We are grateful for the opportunity to provide some comment following the letter by Saeed et al1 that points out an apparent discrepancy between NICE recommendations2 for primary care antibiotic therapy (penicillin) and secondary care management (ceftriaxone) and makes a case for availability of a third generation cephalosporin in the GPs ‘black bag’.
Unfortunately, the authors' arguments are based on a fundamental misunderstanding of the guidance as the population they discuss should not have been given antibiotic therapy in the first place. The only population for whom there is a recommendation for universal pre-hospital antibiotic therapy in this setting are those with suspected meningococcal disease (both meningococcal meningitis and septicaemia), that means patients who are ill with a non-blanching rash. The previous chief medical officer's (CMO's)3 advice and the NICE guideline2 only refers to these patients. The arguments about Haemophilus influenzae type B meningitis and pneumococcal meningitis put forward by the authors, although microbiologically correct, are irrelevant as such patients with suspected meningitis and no rash should not receive pre-hospital antibiotics.
The reason for avoiding antibiotics in non-meningococcal meningitis is that such patients should have investigations in hospital (for example, lumbar puncture) and important therapeutic interventions (for example, steroids) before or at the same time as they receive antibiotic therapy. At present such interventions are not available in most community settings. So for these individuals the priority is to provide rapid access to hospital and minimise the time from presentation to appropriate management. This is discussed in the full version of the NICE guideline where GPs are advised to send such cases to hospital urgently.2
The NICE guideline development group searched the evidence for the use of pre-hospital antibiotic use in meningococcal disease and concluded that there was insufficient high quality evidence to recommend antibiotic therapy in this setting (some studies indicated a worse outcome when antibiotics were used pre-hospital, and others implied improved outcomes but all were inadequate to draw firm conclusions) and, therefore, the NICE guideline has emphasised urgent transfer to hospital for children with a non-blanching rash. Despite the lack of supportive evidence, the recommendation to administer parenteral penicillin as previously recommended by the CMO3 was not rescinded as it was also considered that there was insufficient evidence to change the current practice. The NICE guideline therefore changes the emphasis for GPs seeing cases of suspected meningococcal disease. Where previously all such cases should have received penicillin prior to transfer to hospital, the emphasis is now on urgent transfer to hospital with opportunistic use of penicillin where this can be done without incurring any delay.

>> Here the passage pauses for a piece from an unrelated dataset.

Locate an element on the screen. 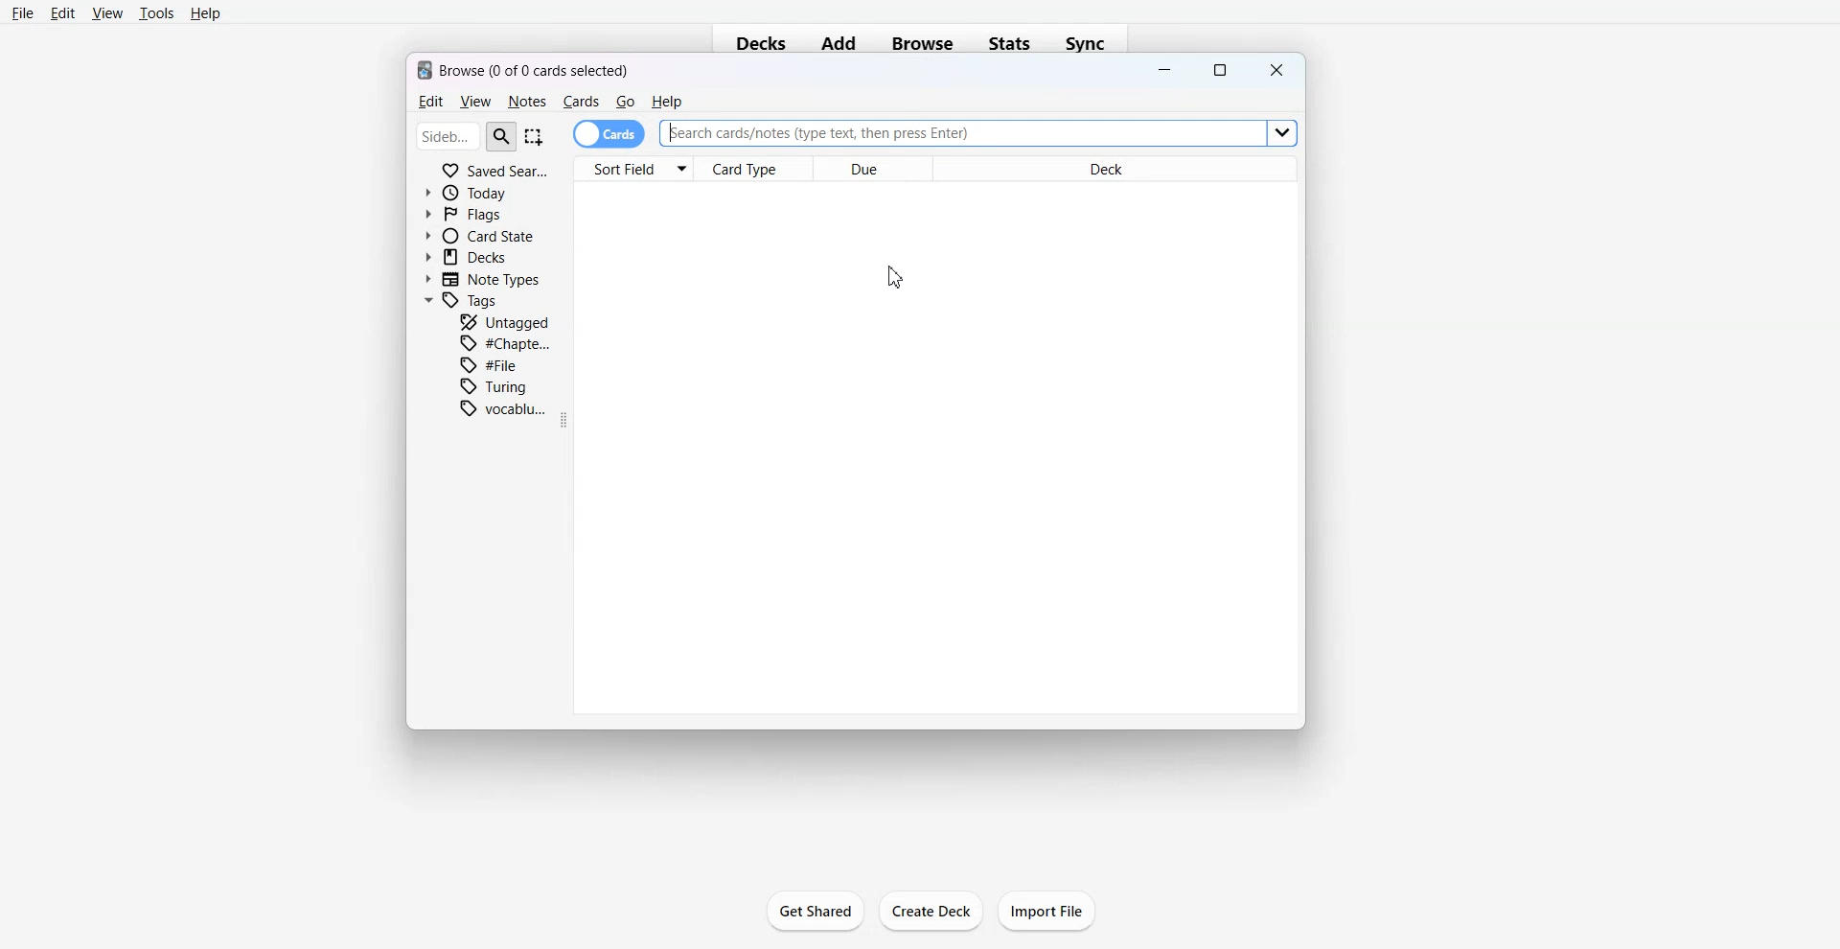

The appearance of antibiotic resistant bacteria in the community is a concern but is best managed by limiting antibiotic use rather than wider use of broad spectrum agents. With regard to the moderate penicillin resistance that the authors note was documented by Kyaw et al4 (and elsewhere), it is important to monitor through good surveillance (best achieved by obtaining blood and cerebrospinal fluid cultures in hospital) but, as Kyaw et al say in their paper, the clinical significance of moderate resistance among meningococci remains unknown.4
Meeting a case of meningococcal disease is thankfully a once in a lifetime experience for most GPs and, carriage of ceftriaxone over a GPs' career is unnecessary and wasteful, especially as we are still uncertain whether antibiotic therapy outside a hospital environment even helps. We recommend that GPs continue to carry benzylpenicillin, at minimal cost, and to administer it if its use will not delay hospital admission.